I’m glad I didn’t pay attention to the warning that the Jorvik Viking Centre in York was mainly for children. It was a bit hokey at first but enjoyable overall. I was especially enchanted by the city of York because of its reputation as the Viking stronghold in England. It certainly was that!
The early history of Great Britain was all about occupation. The Romans invaded in the year 43. They made York their military capital despite the fact that it was a bit inland. They called it Eboracum. They stayed until the 5th century, leaving behind evidence of garrison buildings, Roman floors, and lots of work for future archaeologists. The Vikings arrived in 793 and held on until 1066, the year of the Norman Invasion. They called York “Jorvik”. The last English-Viking king, who had a great Game-of-Thrones name–Eric Bloodaxe–had been banished long before this when the city was still thriving as a mercantile and manufacturing center.
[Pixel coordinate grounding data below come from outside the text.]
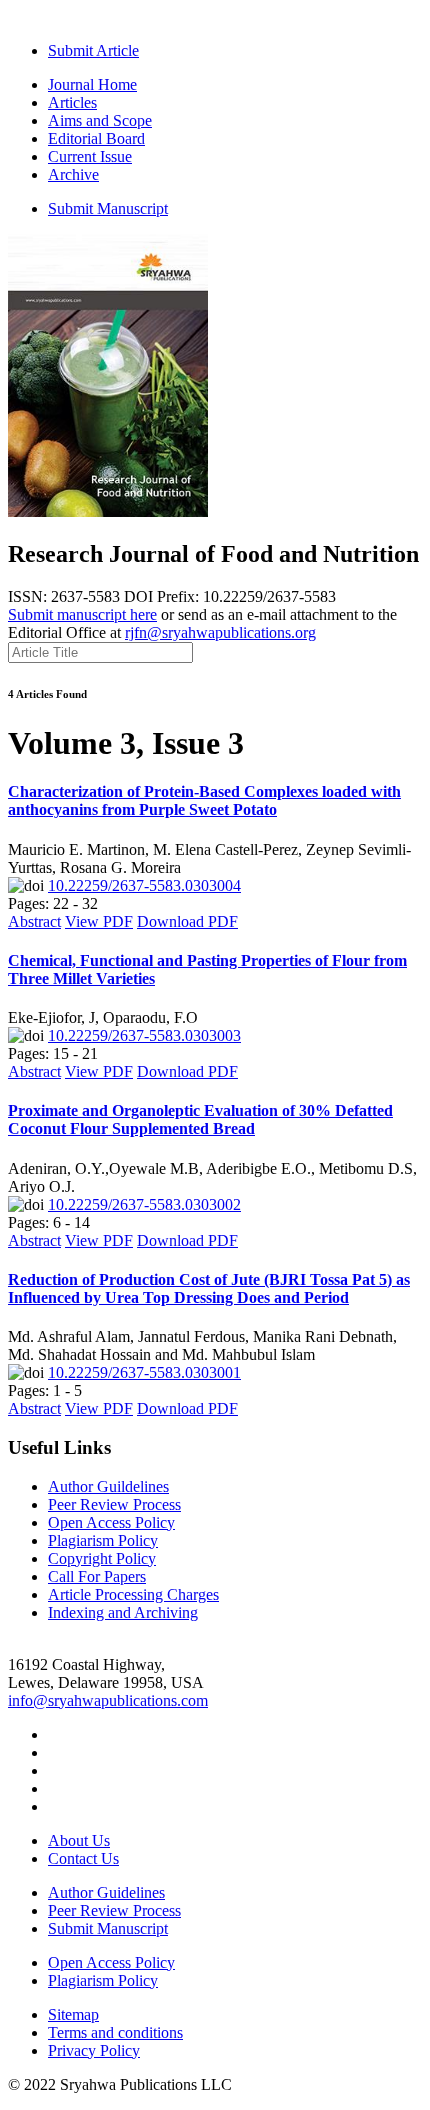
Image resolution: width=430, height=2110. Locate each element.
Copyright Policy (102, 1558)
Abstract (34, 921)
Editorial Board (96, 138)
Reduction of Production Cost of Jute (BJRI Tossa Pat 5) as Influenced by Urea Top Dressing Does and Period (209, 1288)
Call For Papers (97, 1576)
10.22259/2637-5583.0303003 (144, 1035)
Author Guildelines (108, 1486)
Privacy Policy (94, 2050)
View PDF (99, 921)
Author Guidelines (106, 1892)
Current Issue (90, 156)
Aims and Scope (100, 120)
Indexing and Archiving (123, 1612)
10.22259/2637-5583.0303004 (144, 885)
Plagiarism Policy (103, 1540)
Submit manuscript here (82, 614)
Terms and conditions (115, 2032)
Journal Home (92, 84)
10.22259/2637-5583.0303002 (144, 1204)
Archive (73, 174)
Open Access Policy (111, 1522)
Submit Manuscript (108, 208)
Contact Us (83, 1858)
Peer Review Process (114, 1504)
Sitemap (73, 2014)
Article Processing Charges (133, 1594)
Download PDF (187, 921)
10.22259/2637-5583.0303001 (144, 1372)
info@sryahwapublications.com (108, 1700)
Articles (72, 102)
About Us (79, 1840)
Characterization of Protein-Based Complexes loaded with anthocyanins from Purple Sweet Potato (204, 800)
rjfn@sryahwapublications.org (220, 632)
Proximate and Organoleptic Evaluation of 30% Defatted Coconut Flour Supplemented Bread (200, 1119)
Viking houses and workshops were once where the Jorvik Centre is today. In the 20th century this area became the Coppergate Dig where archaeologists found some amazing artefacts, like the Viking shoe below. The Jorvik experience begins with what some call a carnival ride more for children than adults because everyone is seated in a Disneyland-like bubble to supposedly time-travel back to the Viking village of Coppergate. Several animatronic laborers and one eerie, human female in Viking dress greet or wave to you. They speak about their lives or their jobs. They told me to pay attention to the color of clothing instead of the style to determine the class of the individuals. Sounds and smells helped make this a bit more realistic.
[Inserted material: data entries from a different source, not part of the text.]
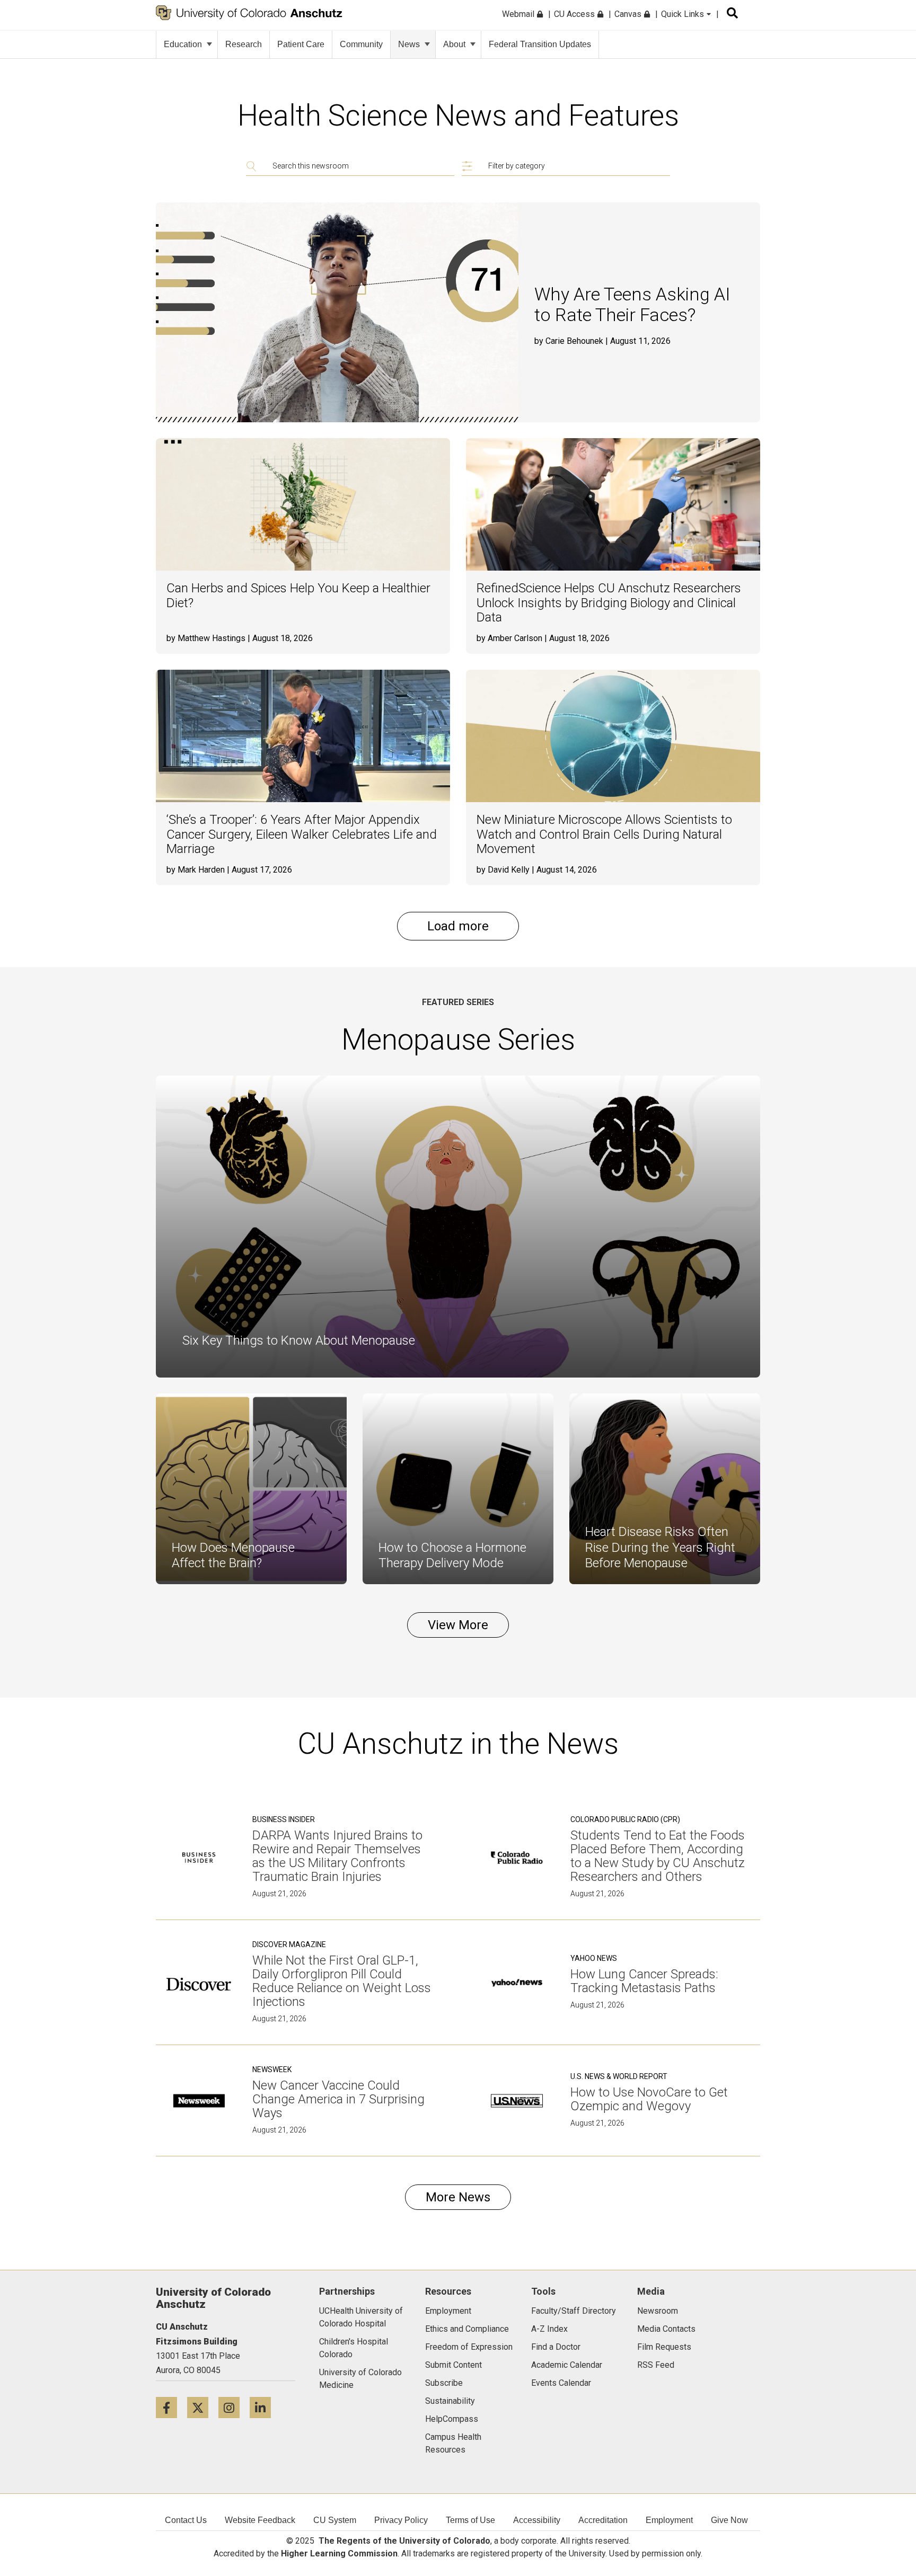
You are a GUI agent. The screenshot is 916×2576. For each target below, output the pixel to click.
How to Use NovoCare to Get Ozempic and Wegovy (649, 2099)
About (454, 44)
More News (458, 2197)
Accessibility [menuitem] (536, 2520)
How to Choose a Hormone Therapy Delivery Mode (452, 1555)
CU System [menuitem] (334, 2520)
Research (243, 44)
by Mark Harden (195, 870)
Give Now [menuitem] (729, 2520)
At the end of the ride we were led into a small, standard museum that traditionally displayed many of the found artefacts (English spelling) before we exited through the gift shop. I liked it all and found the young staff full of information about Jorvik and willing to share it with visitors. There were demonstrations going on too. I watched and participated in one about the Viking mint that made coins in Jorvik. Before you depart in your bubble, you see a dig under the floor with someone always there to explain what you don’t understand. In the museum were religious icons, silver jewelry, frying pans, etc. I especially liked seeing eating utensils and ice skates. All were made from bones.
York is 2 hours north of London by train and an easy city to walk around in. Many come here to focus on York Minster, the largest gothic cathedral in Great Britain. I was interested in seeing it too, after I learned about the Vikings.